[Goal of the exercise]
The records should be restated exactly from their first line through the line with "Mehr Informationen (849, 1284)" in it.

[Extracted information]
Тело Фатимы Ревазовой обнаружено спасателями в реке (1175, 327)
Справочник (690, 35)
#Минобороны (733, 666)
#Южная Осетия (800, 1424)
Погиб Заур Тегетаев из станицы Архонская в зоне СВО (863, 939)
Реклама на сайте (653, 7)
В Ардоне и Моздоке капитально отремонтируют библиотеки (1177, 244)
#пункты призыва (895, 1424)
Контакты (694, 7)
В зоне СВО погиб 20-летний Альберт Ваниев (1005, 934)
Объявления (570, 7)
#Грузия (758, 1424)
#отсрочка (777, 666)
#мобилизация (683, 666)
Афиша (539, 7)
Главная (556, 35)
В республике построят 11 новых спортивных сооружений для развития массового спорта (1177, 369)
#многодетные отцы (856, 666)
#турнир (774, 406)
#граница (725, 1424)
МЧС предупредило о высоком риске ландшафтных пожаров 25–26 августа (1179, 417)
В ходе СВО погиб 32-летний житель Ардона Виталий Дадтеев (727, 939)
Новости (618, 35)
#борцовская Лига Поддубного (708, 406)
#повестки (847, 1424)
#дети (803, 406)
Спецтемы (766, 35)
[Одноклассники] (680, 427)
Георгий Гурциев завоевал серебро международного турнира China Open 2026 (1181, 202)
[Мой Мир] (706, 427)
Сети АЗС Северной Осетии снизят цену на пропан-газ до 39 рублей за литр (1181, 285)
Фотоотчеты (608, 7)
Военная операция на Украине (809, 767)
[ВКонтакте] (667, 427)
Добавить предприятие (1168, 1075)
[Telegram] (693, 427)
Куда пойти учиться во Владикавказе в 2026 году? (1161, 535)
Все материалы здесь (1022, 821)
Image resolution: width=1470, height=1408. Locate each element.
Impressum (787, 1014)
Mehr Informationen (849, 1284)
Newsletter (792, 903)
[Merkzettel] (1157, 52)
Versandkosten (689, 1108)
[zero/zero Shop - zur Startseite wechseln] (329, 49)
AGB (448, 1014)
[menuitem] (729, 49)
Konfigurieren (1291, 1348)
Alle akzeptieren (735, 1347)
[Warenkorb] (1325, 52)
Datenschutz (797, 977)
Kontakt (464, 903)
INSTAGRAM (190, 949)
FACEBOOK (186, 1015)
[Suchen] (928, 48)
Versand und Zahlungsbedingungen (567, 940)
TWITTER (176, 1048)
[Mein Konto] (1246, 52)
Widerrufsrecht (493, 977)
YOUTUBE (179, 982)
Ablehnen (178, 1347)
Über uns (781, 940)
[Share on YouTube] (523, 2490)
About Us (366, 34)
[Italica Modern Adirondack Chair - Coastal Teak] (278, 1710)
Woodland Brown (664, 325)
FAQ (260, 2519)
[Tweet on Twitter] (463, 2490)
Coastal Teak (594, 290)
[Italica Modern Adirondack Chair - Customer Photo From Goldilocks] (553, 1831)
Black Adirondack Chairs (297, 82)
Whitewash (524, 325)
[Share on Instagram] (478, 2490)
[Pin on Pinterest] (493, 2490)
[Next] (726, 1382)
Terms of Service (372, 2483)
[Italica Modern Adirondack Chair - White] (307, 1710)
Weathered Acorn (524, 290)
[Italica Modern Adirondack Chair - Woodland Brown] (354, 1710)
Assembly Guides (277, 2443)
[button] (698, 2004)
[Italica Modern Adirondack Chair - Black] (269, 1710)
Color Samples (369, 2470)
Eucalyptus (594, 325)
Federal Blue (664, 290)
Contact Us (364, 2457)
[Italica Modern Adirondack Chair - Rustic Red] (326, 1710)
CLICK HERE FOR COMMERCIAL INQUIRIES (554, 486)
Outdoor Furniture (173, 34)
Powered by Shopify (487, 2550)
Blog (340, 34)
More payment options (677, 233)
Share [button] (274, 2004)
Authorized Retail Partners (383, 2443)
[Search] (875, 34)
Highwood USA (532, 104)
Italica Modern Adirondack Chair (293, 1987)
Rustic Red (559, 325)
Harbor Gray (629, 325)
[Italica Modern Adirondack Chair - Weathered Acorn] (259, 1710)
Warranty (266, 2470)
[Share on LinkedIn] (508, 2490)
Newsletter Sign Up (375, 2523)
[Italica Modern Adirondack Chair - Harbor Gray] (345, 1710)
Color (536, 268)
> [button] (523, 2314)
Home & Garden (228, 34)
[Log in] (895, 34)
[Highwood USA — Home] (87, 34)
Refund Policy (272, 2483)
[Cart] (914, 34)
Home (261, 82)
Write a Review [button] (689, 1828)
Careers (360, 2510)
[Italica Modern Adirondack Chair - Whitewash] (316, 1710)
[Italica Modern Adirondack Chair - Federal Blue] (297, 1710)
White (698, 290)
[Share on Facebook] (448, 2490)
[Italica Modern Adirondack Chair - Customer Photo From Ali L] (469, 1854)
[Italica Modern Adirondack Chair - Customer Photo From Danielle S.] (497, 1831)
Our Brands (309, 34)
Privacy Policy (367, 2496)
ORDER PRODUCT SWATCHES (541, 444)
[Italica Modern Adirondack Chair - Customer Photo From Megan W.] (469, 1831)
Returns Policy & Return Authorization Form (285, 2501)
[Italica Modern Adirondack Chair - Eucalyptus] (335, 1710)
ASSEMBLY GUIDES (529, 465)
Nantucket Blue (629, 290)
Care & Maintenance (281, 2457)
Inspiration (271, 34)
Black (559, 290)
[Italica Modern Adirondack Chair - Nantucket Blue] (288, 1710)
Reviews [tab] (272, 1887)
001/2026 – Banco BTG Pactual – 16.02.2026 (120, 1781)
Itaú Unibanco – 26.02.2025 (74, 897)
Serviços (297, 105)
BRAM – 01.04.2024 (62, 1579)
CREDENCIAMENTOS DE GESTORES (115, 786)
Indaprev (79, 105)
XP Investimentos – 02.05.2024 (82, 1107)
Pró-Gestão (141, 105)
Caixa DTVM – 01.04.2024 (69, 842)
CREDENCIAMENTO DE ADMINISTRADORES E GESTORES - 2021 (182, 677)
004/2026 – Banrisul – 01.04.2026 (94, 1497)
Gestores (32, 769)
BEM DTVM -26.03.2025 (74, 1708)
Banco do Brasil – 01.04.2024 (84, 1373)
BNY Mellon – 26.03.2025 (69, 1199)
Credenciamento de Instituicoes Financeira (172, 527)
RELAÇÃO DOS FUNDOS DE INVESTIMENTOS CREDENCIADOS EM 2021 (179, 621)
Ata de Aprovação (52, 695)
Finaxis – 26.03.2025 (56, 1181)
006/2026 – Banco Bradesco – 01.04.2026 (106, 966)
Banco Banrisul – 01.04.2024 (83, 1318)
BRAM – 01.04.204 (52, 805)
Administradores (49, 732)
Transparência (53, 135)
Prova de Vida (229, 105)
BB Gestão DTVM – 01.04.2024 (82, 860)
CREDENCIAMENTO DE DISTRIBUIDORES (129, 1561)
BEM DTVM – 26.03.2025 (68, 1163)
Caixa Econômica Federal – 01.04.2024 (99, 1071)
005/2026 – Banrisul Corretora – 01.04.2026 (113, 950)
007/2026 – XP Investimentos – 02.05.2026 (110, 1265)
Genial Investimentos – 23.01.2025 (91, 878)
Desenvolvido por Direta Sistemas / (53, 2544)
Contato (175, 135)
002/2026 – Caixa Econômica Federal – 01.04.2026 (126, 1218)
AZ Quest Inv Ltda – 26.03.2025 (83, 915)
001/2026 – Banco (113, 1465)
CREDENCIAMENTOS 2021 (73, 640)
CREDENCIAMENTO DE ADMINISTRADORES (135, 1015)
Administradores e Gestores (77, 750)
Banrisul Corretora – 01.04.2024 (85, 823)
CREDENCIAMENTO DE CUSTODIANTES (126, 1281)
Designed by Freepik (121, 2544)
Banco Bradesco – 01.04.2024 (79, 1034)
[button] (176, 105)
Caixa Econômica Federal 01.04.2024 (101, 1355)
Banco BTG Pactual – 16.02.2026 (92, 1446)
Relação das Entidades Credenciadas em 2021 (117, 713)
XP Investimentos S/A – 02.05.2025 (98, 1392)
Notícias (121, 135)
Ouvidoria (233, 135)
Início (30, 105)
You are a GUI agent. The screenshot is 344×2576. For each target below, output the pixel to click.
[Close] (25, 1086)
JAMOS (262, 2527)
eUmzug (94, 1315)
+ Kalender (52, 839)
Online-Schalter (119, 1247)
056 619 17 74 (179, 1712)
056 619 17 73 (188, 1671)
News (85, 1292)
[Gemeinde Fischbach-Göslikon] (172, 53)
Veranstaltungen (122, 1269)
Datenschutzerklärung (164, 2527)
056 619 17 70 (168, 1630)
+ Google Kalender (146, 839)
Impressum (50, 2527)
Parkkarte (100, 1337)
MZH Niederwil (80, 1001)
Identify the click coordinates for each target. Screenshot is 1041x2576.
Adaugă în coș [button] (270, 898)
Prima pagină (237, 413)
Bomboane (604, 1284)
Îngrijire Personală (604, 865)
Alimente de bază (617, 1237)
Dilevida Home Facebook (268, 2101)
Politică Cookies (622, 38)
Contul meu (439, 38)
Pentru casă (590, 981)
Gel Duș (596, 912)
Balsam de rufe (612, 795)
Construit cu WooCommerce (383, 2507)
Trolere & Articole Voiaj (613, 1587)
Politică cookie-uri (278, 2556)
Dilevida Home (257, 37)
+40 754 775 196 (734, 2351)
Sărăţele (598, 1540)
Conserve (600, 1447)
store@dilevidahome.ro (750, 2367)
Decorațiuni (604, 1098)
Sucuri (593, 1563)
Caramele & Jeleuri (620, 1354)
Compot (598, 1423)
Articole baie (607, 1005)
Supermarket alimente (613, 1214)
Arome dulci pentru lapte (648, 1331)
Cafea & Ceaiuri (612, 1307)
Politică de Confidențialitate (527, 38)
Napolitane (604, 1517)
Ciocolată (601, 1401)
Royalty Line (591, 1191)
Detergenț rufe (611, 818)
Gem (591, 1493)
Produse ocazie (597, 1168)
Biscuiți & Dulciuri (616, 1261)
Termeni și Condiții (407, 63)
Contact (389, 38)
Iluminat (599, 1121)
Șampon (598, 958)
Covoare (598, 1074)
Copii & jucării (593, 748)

[Reply to the exercise]
Тело Фатимы Ревазовой обнаружено спасателями в реке (1175, 327)
Справочник (690, 35)
#Минобороны (733, 666)
#Южная Осетия (800, 1424)
Погиб Заур Тегетаев из станицы Архонская в зоне СВО (863, 939)
Реклама на сайте (653, 7)
В Ардоне и Моздоке капитально отремонтируют библиотеки (1177, 244)
#пункты призыва (895, 1424)
Контакты (694, 7)
В зоне СВО погиб 20-летний Альберт Ваниев (1005, 934)
Объявления (570, 7)
#Грузия (758, 1424)
#отсрочка (777, 666)
#мобилизация (683, 666)
Афиша (539, 7)
Главная (556, 35)
В республике построят 11 новых спортивных сооружений для развития массового спорта (1177, 369)
#многодетные отцы (856, 666)
#турнир (774, 406)
#граница (725, 1424)
МЧС предупредило о высоком риске ландшафтных пожаров 25–26 августа (1179, 417)
В ходе СВО погиб 32-летний житель Ардона Виталий Дадтеев (727, 939)
Новости (618, 35)
#борцовская Лига Поддубного (708, 406)
#повестки (847, 1424)
#дети (803, 406)
Спецтемы (766, 35)
[Одноклассники] (680, 427)
Георгий Гурциев завоевал серебро международного турнира China Open 2026 (1181, 202)
[Мой Мир] (706, 427)
Сети АЗС Северной Осетии снизят цену на пропан-газ до 39 рублей за литр (1181, 285)
Фотоотчеты (608, 7)
Военная операция на Украине (809, 767)
[ВКонтакте] (667, 427)
Добавить предприятие (1168, 1075)
[Telegram] (693, 427)
Куда пойти учиться во Владикавказе в 2026 году? (1161, 535)
Все материалы здесь (1022, 821)
Image resolution: width=1470, height=1408. Locate each element.
Impressum (787, 1014)
Mehr Informationen (849, 1284)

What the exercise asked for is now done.